- _WHAT THE EXERCISE ASKS_
Output every entry exactly as written.

Stored data entries
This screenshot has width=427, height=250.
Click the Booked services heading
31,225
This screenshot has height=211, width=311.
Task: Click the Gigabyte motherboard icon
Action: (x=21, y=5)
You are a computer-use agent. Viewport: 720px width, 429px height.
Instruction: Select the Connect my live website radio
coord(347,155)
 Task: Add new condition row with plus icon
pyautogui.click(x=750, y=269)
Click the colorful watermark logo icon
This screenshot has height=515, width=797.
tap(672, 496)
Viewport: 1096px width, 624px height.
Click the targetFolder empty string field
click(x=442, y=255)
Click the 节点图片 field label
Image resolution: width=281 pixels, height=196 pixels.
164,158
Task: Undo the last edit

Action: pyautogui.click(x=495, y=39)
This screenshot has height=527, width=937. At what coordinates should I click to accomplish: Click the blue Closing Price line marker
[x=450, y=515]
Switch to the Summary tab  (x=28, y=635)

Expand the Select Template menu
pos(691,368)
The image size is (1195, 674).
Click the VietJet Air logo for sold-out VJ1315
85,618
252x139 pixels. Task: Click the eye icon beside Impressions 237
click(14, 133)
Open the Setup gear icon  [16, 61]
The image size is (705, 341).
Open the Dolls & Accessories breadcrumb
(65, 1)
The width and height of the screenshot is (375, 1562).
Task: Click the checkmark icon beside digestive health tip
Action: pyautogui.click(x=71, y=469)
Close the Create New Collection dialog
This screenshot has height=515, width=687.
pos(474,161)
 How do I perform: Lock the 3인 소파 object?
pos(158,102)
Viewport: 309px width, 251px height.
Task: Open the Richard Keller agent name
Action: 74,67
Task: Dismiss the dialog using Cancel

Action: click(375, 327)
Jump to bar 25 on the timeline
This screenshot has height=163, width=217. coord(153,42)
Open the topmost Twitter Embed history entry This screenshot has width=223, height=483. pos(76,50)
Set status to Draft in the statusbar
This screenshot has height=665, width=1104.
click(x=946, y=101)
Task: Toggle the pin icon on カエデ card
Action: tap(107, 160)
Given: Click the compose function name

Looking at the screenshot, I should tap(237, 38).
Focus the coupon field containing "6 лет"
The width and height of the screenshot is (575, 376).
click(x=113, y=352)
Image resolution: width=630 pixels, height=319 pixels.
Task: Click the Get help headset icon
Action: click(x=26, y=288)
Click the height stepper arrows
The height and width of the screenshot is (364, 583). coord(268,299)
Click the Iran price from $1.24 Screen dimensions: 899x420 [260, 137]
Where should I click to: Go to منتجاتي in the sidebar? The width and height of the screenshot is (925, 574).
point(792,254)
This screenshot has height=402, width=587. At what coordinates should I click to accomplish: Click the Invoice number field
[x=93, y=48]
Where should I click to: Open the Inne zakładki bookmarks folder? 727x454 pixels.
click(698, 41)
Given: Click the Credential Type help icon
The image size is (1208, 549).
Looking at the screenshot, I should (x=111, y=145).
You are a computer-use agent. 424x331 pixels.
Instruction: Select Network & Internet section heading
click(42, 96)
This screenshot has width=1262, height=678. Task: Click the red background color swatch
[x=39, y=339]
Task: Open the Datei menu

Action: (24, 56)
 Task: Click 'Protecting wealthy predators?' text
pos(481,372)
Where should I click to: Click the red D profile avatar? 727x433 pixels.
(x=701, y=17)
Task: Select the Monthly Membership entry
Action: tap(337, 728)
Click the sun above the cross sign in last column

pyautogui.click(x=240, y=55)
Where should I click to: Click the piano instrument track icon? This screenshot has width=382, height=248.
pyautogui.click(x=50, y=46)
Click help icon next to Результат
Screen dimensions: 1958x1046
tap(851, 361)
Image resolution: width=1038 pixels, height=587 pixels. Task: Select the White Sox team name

- _EXERCISE OUTPUT_
This screenshot has width=427, height=250.
Click the Booked services heading
31,225
This screenshot has height=211, width=311.
Task: Click the Gigabyte motherboard icon
Action: (x=21, y=5)
You are a computer-use agent. Viewport: 720px width, 429px height.
Instruction: Select the Connect my live website radio
coord(347,155)
 Task: Add new condition row with plus icon
pyautogui.click(x=750, y=269)
Click the colorful watermark logo icon
This screenshot has height=515, width=797.
tap(672, 496)
Viewport: 1096px width, 624px height.
Click the targetFolder empty string field
click(x=442, y=255)
Click the 节点图片 field label
Image resolution: width=281 pixels, height=196 pixels.
164,158
Task: Undo the last edit

Action: pyautogui.click(x=495, y=39)
This screenshot has height=527, width=937. At what coordinates should I click to accomplish: Click the blue Closing Price line marker
[x=450, y=515]
Switch to the Summary tab  (x=28, y=635)

Expand the Select Template menu
pos(691,368)
The image size is (1195, 674).
Click the VietJet Air logo for sold-out VJ1315
85,618
252x139 pixels. Task: Click the eye icon beside Impressions 237
click(14, 133)
Open the Setup gear icon  [16, 61]
The image size is (705, 341).
Open the Dolls & Accessories breadcrumb
(65, 1)
The width and height of the screenshot is (375, 1562).
Task: Click the checkmark icon beside digestive health tip
Action: pyautogui.click(x=71, y=469)
Close the Create New Collection dialog
This screenshot has height=515, width=687.
pos(474,161)
 How do I perform: Lock the 3인 소파 object?
pos(158,102)
Viewport: 309px width, 251px height.
Task: Open the Richard Keller agent name
Action: 74,67
Task: Dismiss the dialog using Cancel

Action: click(375, 327)
Jump to bar 25 on the timeline
This screenshot has height=163, width=217. coord(153,42)
Open the topmost Twitter Embed history entry This screenshot has width=223, height=483. pos(76,50)
Set status to Draft in the statusbar
This screenshot has height=665, width=1104.
click(x=946, y=101)
Task: Toggle the pin icon on カエデ card
Action: tap(107, 160)
Given: Click the compose function name

Looking at the screenshot, I should tap(237, 38).
Focus the coupon field containing "6 лет"
The width and height of the screenshot is (575, 376).
click(x=113, y=352)
Image resolution: width=630 pixels, height=319 pixels.
Task: Click the Get help headset icon
Action: click(x=26, y=288)
Click the height stepper arrows
The height and width of the screenshot is (364, 583). coord(268,299)
Click the Iran price from $1.24 Screen dimensions: 899x420 [260, 137]
Where should I click to: Go to منتجاتي in the sidebar? The width and height of the screenshot is (925, 574).
point(792,254)
This screenshot has height=402, width=587. At what coordinates should I click to accomplish: Click the Invoice number field
[x=93, y=48]
Where should I click to: Open the Inne zakładki bookmarks folder? 727x454 pixels.
click(698, 41)
Given: Click the Credential Type help icon
The image size is (1208, 549).
Looking at the screenshot, I should (x=111, y=145).
You are a computer-use agent. 424x331 pixels.
Instruction: Select Network & Internet section heading
click(42, 96)
This screenshot has width=1262, height=678. Task: Click the red background color swatch
[x=39, y=339]
Task: Open the Datei menu

Action: (24, 56)
 Task: Click 'Protecting wealthy predators?' text
pos(481,372)
Where should I click to: Click the red D profile avatar? 727x433 pixels.
(x=701, y=17)
Task: Select the Monthly Membership entry
Action: tap(337, 728)
Click the sun above the cross sign in last column

pyautogui.click(x=240, y=55)
Where should I click to: Click the piano instrument track icon? This screenshot has width=382, height=248.
pyautogui.click(x=50, y=46)
Click help icon next to Результат
Screen dimensions: 1958x1046
tap(851, 361)
Image resolution: width=1038 pixels, height=587 pixels. Task: Select the White Sox team name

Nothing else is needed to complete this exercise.